Question

complete the proof that m∠sut + m∠wxz = 180°. statement reason 1. wy∥ik given 2. ik∥tv given 3. ∠wxz≅∠ijz corresponding angles theorem 4. m∠ijz + m∠sut = 180° 5. m∠sut + m∠wxz = 180° substitution

Explanation:

Step1: Identify given parallel lines

Given $\overleftrightarrow{WY}\parallel\overleftrightarrow{IK}$ and $\overleftrightarrow{IK}\parallel\overleftrightarrow{TV}$.

Step2: Apply corresponding - angles theorem

Since $\overleftrightarrow{WY}\parallel\overleftrightarrow{IK}$, by the Corresponding Angles Theorem, $\angle WXZ\cong\angle IJZ$, so $m\angle WXZ = m\angle IJZ$.
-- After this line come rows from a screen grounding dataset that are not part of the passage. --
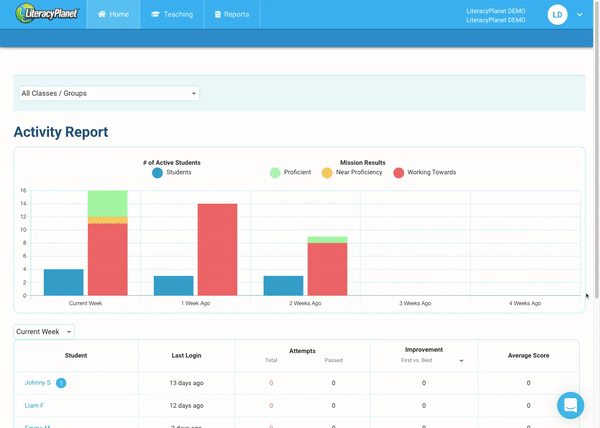Expand account menu chevron beside avatar
The width and height of the screenshot is (600, 428).
580,15
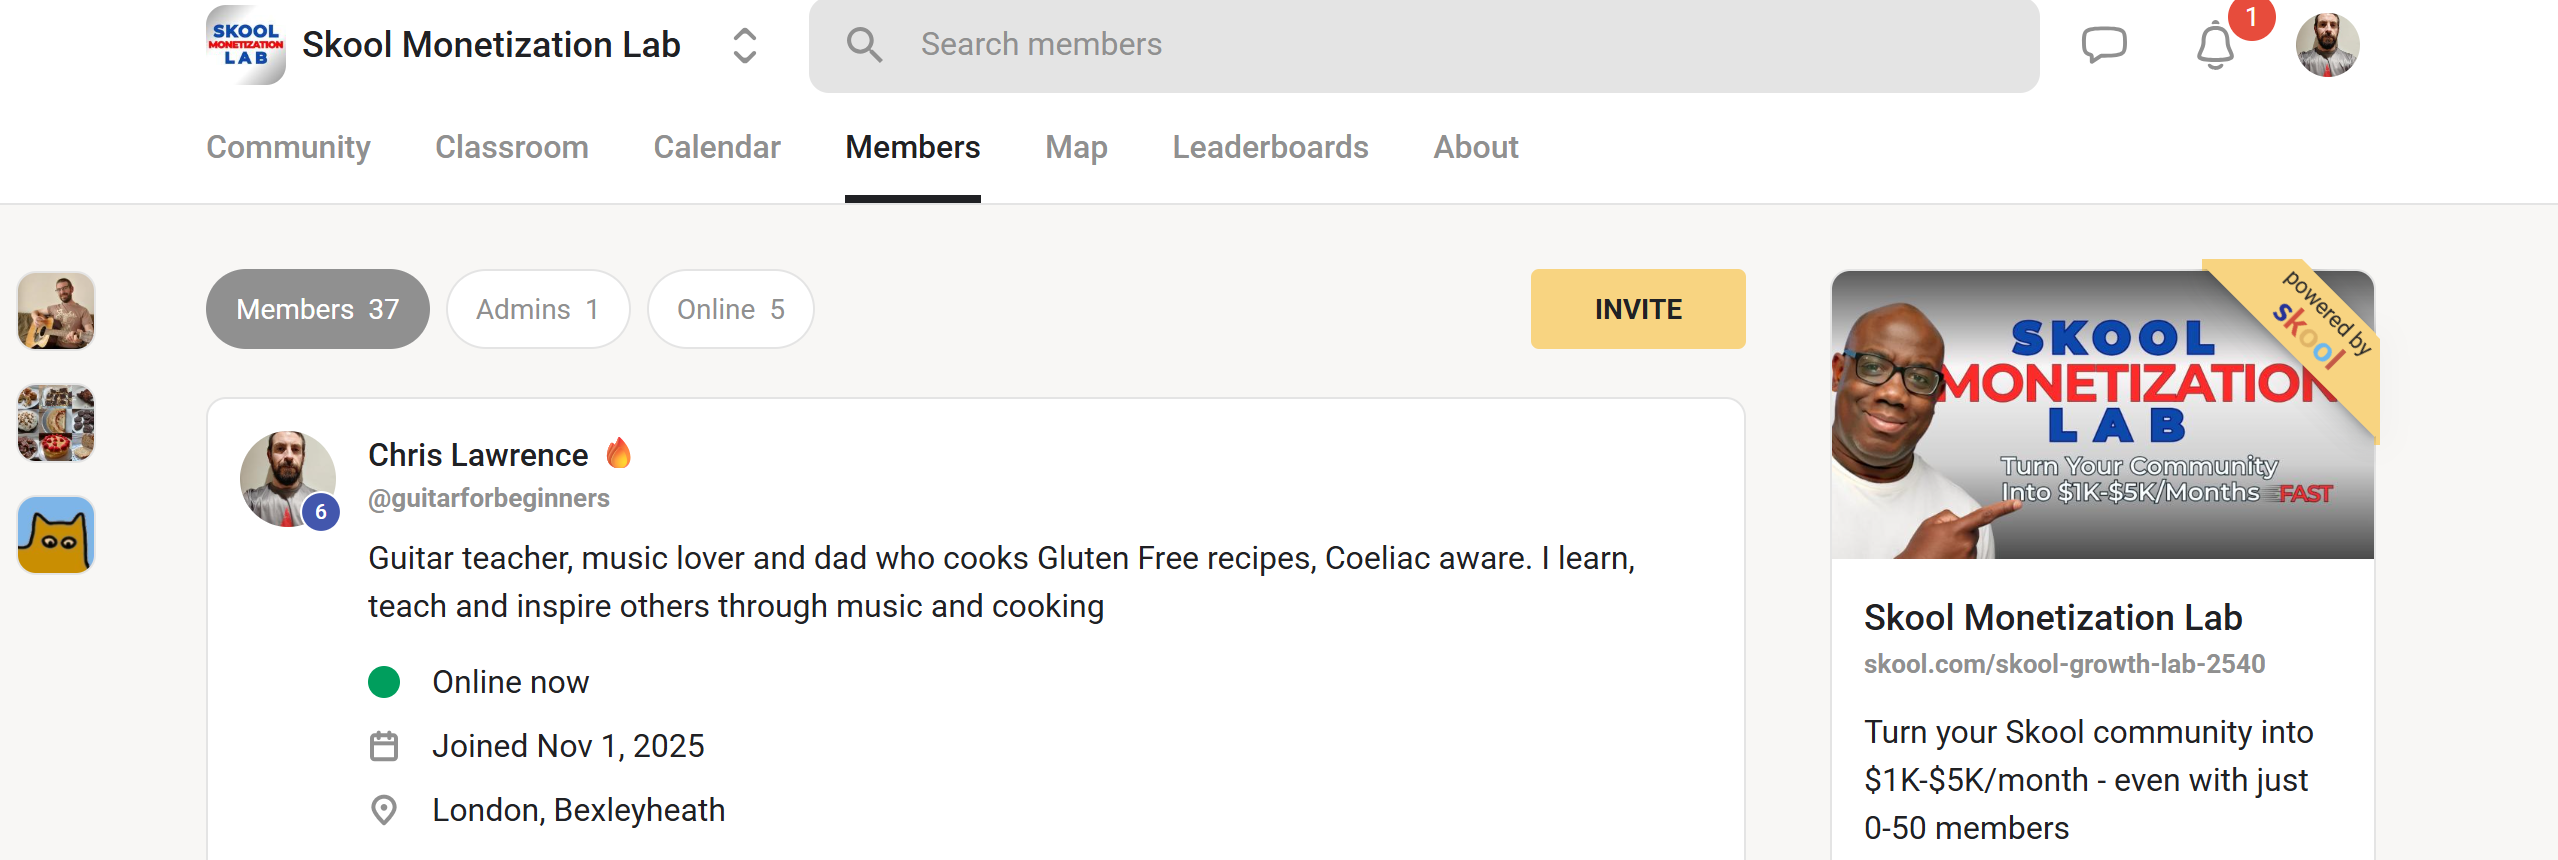Switch to the Classroom tab

511,147
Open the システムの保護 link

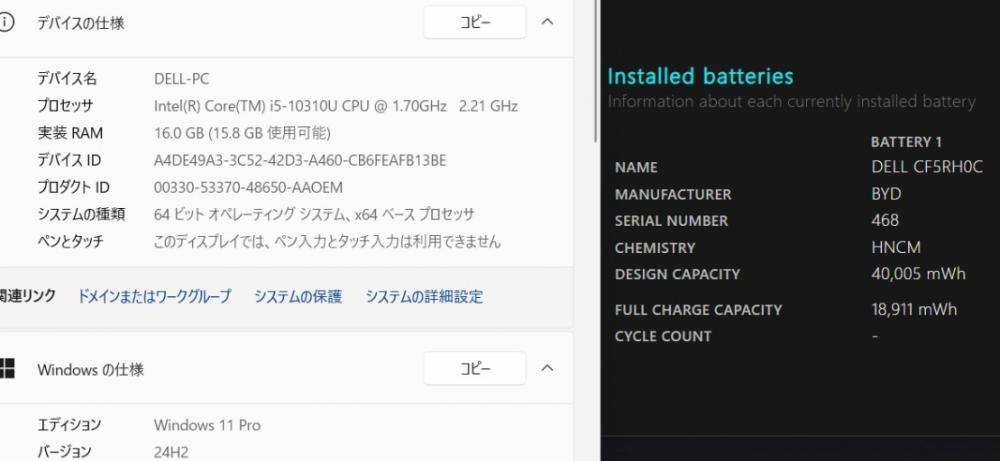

Step3: Use linear - pair property

$\angle IJZ$ and $\angle SUT$ form a linear pair. By the Linear - Pair Postulate, $m\angle IJZ + m\angle SUT=180^{\circ}$.

Step4: Substitute

Substitute $m\angle WXZ$ for $m\angle IJZ$ in the equation $m\angle IJZ + m\angle SUT = 180^{\circ}$. We get $m\angle SUT + m\angle WXZ=180^{\circ}$.

Answer:

The proof is completed as shown above, using the given parallel - line information, the Corresponding Angles Theorem, the Linear - Pair Postulate, and substitution to show that $m\angle SUT + m\angle WXZ = 180^{\circ}$.